As Downing Street staff partied on 18 December, 50 miles south, I was in the midst of a self-imposed quarantine. Nine months previously, in March 2020, I had failed to attend my grandma’s 88th birthday – too afraid of unwittingly catching and transmitting to her the virus sweeping the country to board the train. But having bought my first car in November, it seemed that at Christmas I would finally be able to make the 200-mile journey safely. I was not taking any chances: when London reentered tier 2 on 2 December, my boyfriend and I stayed home, ordering food deliveries and debating whether it would be too risky to stop in a service station on our journey.

These hypotheticals were pointless, of course – days before we were meant to leave (and two days after Downing Street’s party) Johnson put London and much of the south-east into lockdown, cancelling Christmas. My mum and I cried down the phone that evening. My boyfriend and I didn’t go to see my grandma or any of our other family members.

I consider myself one of the lucky ones.
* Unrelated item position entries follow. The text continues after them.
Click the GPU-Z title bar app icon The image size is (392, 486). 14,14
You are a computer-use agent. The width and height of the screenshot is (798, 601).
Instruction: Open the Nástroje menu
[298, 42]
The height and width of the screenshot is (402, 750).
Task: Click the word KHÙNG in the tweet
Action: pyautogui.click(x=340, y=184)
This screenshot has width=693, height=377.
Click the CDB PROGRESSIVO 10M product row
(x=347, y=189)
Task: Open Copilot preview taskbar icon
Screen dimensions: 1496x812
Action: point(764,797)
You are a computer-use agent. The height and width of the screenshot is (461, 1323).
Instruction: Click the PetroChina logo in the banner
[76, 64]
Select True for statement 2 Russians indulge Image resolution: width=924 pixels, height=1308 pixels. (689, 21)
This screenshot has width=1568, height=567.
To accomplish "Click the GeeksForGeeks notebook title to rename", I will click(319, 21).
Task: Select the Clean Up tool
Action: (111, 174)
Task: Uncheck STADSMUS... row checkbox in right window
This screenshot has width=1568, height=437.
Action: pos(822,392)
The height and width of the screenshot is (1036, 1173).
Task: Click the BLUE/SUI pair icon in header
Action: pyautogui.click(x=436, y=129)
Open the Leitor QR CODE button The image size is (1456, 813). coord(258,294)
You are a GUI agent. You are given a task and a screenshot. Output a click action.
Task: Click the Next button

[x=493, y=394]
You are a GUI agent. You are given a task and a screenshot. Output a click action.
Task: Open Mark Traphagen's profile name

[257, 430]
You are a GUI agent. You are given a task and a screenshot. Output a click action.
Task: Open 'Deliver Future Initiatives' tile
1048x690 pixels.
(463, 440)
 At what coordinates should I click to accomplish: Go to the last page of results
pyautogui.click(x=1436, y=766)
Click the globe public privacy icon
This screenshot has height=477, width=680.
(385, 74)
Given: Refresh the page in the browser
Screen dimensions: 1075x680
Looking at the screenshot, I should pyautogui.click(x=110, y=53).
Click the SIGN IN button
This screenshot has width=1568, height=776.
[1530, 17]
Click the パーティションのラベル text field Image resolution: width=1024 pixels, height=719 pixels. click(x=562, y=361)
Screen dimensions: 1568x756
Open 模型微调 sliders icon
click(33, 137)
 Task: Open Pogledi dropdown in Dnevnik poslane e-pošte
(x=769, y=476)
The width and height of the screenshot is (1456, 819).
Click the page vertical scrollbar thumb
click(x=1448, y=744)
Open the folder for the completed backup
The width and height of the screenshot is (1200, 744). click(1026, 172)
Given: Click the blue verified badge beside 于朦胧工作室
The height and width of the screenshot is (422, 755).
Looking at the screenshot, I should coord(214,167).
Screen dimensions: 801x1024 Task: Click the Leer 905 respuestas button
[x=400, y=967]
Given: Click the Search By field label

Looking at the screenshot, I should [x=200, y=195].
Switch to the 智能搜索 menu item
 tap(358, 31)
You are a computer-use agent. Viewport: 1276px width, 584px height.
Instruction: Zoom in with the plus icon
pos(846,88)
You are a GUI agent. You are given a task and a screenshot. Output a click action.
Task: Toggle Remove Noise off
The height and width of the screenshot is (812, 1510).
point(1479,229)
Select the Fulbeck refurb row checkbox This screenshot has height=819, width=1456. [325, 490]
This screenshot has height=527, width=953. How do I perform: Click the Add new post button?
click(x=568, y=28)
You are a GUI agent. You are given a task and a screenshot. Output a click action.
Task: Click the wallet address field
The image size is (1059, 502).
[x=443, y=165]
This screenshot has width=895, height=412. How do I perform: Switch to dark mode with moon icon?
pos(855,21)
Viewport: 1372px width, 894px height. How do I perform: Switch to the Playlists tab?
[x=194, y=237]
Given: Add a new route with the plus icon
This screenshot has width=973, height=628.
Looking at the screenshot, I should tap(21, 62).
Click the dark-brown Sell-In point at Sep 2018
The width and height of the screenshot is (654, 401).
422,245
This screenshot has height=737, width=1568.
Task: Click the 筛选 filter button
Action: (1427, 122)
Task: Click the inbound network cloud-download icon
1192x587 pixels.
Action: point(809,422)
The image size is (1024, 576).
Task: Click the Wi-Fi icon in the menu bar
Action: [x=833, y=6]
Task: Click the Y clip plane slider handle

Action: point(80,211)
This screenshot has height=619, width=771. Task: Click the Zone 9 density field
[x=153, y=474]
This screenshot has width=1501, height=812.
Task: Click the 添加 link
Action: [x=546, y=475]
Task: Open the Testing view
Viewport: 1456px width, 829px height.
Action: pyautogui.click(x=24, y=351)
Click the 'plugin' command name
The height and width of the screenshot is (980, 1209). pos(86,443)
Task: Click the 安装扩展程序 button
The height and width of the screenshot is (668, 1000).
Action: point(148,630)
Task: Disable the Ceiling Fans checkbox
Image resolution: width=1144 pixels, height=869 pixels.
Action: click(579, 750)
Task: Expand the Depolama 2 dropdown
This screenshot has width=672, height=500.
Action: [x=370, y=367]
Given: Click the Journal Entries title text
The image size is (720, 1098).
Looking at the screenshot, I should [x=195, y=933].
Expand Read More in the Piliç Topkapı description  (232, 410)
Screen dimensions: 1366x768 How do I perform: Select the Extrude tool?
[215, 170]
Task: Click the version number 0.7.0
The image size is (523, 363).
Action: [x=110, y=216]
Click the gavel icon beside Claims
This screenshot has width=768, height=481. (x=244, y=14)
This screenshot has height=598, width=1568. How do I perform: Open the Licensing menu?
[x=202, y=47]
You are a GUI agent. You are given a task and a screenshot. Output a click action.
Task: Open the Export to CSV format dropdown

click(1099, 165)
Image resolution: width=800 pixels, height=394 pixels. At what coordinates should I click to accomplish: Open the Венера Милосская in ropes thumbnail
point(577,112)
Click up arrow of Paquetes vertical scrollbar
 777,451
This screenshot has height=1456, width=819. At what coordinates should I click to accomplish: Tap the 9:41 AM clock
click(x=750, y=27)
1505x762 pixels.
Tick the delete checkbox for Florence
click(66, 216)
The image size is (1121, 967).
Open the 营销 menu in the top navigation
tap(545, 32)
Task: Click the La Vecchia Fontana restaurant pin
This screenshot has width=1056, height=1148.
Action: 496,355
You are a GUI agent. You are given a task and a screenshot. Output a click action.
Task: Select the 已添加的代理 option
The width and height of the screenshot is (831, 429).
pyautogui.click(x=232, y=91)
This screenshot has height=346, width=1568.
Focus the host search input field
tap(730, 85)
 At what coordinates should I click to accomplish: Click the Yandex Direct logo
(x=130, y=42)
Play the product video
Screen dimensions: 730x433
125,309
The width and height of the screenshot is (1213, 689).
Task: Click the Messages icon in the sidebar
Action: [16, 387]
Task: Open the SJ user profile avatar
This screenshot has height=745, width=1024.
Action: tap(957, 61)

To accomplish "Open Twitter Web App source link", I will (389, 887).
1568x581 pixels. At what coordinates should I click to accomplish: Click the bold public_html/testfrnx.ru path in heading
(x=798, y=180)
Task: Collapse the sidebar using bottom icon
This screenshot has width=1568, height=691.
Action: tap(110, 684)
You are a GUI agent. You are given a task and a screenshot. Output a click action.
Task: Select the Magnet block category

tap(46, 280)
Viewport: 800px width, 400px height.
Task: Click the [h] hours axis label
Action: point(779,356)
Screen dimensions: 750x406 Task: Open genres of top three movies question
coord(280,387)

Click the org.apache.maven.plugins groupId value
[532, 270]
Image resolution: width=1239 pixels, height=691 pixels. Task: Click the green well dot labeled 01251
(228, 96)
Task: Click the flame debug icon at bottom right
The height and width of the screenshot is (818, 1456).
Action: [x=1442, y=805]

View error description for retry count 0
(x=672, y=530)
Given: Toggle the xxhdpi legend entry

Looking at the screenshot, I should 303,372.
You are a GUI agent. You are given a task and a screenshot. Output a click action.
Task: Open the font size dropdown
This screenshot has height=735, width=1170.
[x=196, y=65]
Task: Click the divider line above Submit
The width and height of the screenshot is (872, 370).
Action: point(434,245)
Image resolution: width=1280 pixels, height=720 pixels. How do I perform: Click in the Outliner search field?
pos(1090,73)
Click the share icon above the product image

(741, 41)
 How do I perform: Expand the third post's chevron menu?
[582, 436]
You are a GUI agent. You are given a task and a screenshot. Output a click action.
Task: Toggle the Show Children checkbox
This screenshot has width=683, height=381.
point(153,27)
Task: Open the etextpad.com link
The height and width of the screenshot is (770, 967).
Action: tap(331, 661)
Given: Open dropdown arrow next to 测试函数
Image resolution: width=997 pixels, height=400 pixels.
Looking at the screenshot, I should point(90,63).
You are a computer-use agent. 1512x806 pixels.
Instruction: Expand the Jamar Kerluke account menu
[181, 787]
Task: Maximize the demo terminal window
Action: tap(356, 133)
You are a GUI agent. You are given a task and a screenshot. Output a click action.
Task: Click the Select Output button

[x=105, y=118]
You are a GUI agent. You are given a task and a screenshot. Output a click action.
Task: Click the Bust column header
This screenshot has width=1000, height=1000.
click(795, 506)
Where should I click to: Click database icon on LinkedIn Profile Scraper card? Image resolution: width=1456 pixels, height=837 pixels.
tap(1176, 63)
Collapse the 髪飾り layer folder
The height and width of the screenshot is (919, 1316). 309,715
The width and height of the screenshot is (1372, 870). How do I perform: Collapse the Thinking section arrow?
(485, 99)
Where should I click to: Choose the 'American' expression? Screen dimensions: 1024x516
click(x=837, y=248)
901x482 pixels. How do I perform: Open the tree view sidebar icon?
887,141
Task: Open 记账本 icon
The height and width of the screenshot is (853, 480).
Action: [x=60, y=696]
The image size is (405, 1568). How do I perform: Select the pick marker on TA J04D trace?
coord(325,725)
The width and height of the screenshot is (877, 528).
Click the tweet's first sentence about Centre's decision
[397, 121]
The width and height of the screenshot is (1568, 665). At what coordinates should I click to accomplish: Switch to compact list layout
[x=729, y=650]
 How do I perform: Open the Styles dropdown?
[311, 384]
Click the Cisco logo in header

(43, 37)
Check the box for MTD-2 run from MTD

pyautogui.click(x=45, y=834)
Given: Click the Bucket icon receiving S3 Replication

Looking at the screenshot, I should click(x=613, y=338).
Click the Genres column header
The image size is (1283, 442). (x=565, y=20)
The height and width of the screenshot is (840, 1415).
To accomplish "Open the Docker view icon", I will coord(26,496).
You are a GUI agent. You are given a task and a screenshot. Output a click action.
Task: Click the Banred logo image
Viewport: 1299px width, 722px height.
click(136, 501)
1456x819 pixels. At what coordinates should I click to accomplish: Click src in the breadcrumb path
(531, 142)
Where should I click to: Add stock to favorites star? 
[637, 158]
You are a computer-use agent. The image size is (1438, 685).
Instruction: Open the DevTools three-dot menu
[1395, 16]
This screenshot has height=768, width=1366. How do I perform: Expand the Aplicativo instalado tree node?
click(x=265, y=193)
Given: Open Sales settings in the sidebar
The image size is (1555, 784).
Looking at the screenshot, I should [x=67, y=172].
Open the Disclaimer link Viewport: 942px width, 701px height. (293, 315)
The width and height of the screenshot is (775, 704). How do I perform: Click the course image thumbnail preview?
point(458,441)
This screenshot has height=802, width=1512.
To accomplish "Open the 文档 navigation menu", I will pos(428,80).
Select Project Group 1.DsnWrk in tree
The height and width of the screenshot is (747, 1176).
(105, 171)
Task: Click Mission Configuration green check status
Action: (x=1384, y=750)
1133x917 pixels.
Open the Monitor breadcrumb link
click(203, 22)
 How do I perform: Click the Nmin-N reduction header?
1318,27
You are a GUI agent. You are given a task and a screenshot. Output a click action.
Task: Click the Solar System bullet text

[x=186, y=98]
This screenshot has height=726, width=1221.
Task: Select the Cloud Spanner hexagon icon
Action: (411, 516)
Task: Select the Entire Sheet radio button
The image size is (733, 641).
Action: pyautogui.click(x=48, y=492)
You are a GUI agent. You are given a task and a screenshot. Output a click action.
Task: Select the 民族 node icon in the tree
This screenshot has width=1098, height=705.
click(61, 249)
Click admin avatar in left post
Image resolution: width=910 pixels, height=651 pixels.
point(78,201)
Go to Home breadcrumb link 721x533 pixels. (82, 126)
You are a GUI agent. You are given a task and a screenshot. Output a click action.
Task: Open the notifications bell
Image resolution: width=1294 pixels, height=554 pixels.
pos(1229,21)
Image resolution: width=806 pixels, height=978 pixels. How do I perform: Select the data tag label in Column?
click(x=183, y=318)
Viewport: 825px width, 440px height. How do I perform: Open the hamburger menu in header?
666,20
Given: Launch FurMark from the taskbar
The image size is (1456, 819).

Though the chance to spend this final Christmas with my grandma – a woman who loved festivities and a good meal out, who would unfailingly remind her family that “nobody must stint themselves” as the menus arrived at our table – was robbed of me, I did get to see her one last time in the weeks before she passed away. I will forever be thankful for that reunion in her hospital room. Hundreds of thousands across the country did not get the same chance to say goodbye to their loved ones, and my heart breaks for them.

This Tory government holds us all in utter contempt. Its members do as they please and lie through their teeth if they get caught. They laugh at our expense. The Christmas party is just the latest reminder of that, but it ought to be the last. We cannot continue to allow them to get away with it.